- WORK TO BE COMPLETED: Range to reproduce from the entries below: the line with "The height and", the line with "Select February 1", and every line in between. Give them exactly and give nothing else.

- TASK INPUT:
<<<<

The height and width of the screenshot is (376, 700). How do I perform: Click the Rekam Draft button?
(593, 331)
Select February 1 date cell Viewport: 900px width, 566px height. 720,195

>>>>
<<<<

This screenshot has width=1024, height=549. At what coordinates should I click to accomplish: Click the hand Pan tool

>>>>
<<<<

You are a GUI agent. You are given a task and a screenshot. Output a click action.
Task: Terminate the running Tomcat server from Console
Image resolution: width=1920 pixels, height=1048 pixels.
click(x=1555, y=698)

>>>>

- TASK SOLUTION:
The height and width of the screenshot is (376, 700). How do I perform: Click the Rekam Draft button?
(593, 331)
Select February 1 date cell Viewport: 900px width, 566px height. 720,195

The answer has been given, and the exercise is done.